The 2nd Global Thematic Social Forum on Mining and the Extractive Economy (TSF-Mining) 2023 was held on 17-20 October 2023, in Semarang. During TSF, more than 300 environmental human rights defenders,indigenous people, and local communities from all over Asia, Africa, Oceania, Latin America, Middle East, North America, and Europe gathered under the big thematic forum of “The Rights to Say No!” and the “Nexus of Climate Justice, Just Transition and Extractives” which embraced knowledge systems and alternatives in building a world beyond mining and extractives. TSF is a 4-days event with discussion in plenary and thematic workshops sessions with these following themes: Rights to Say No Global Campaign; Global Campaign on Transition Minerals; Ecofeminism vs Extractivism; Defending EHRDs/WHRDs; Overcoming Labour vs Community Tensions; and etc.
YLBHI gathered speakers and held two workshop sessions under the theme of “Defending EHRDs/WHRDs” on October 18, 2023. We believe that the criminalisation of human rights defenders happens all over the world. From coal plants to palm oil plantations, economic activities that threaten the planet are concentrated in communities with less power and wealth—in high- and low-income countries alike. The steep imbalance of power between governments and businesses on one hand, and the communities in sacrifice zones on the other, means those communities have little say in the destruction of land and resources that they rely on, with dire consequences for the planet. When those communities do speak up, they often face harassment, threats, and killings. Ensuring that marginalized communities are able to have autonomy over the land that they own and use is central to preventing further environmental harm and fostering climate solutions. But, their struggle is always at risk. The criminalisation of human rights defenders, restriction of civil society movements, violence against activists, internet restriction during movements, even restriction of activist’ gatherings are usually the pattern or scheme that the governments use to restrict the civil society with no exception of Environmental Human Rights Defenders.
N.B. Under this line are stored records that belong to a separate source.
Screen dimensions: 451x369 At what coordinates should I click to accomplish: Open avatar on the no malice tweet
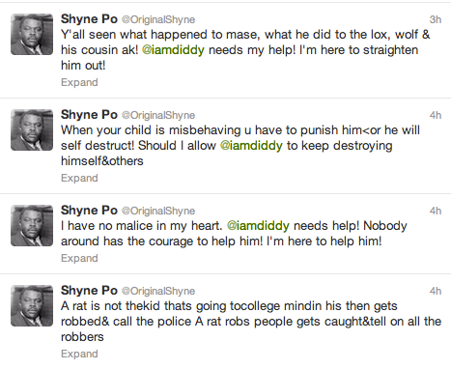click(x=32, y=225)
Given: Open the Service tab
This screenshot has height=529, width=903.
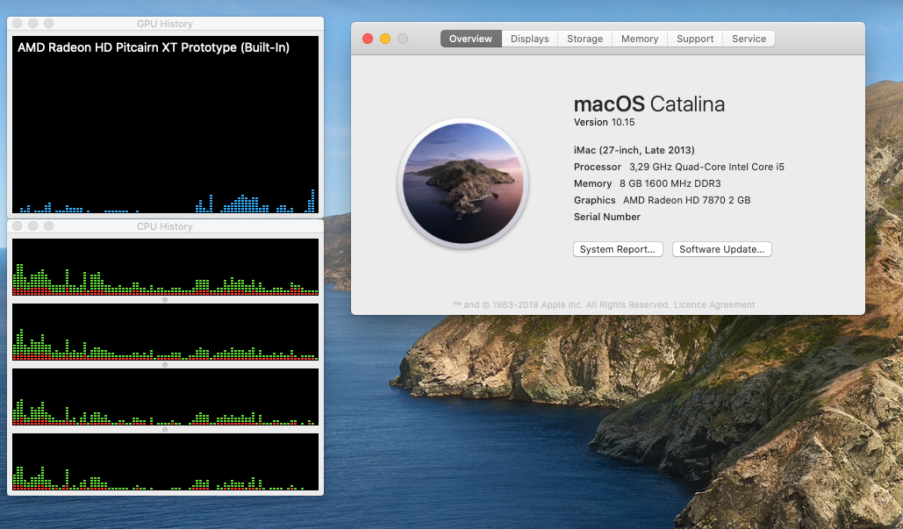Looking at the screenshot, I should point(749,39).
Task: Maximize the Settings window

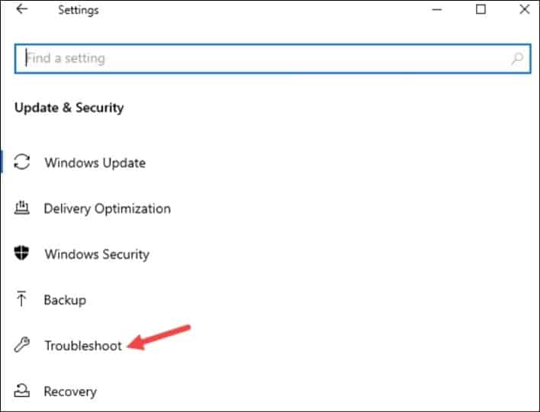Action: pos(481,9)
The workshop we held aims 1) to understand more about the situation of the criminalisation of environmental human rights defenders around the world, 2) to build solidarity in combating the criminalisation of HRDs, 3) to share updated issues from each country and 4) Listing down possible cross border solutions or mobilisations
There are four speakers for the first workshop session, which are: YLBHI, Bersihkan Indonesia, Forum Asia, and Agnes, WHRD’s from India. The first workshop session focused more on the situation of Human Rights Defenders and finding the patterns of the criminalisation of HRDs. Approximately more than 60 people joined the first session of the workshop. The participants were excited to know more about how YLBHI responded to criminalisation and attacks towards the Human Rights Defenders. A lot of participants shared their experience on how to handle the same situation, and also the situation of EHRDs in their respective country. In the second session of the workshop, there are two speakers as a starter to our discussion, which are Sarah from FrontLine Defenders and Felipe from Movement LawLab. Both speakers shared their thoughts on the most effective mechanisms to build solidarities in each country/organisation.
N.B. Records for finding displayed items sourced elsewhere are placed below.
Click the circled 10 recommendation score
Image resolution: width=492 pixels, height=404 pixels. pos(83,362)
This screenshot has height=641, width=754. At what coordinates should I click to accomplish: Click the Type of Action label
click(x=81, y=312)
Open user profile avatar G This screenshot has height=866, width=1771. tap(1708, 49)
The participants of the workshop agree to some points that we thought are best for defending human rights defenders cross-borderly, which are:
- Solidarity between community and activist;
- People Power to show the community power;
- Organizing community
- Regulation on HRDs
- Counter Narrative on Hoaxes
- Protection Mechanism
- Urgent assistance/emergency fund
- Community based assistance
- Sharing Knowledge
After the workshop, the recommendation which includes providing cross-border legal assistance, solidarity, and campaign has been successfully implemented in the action plan of TSF.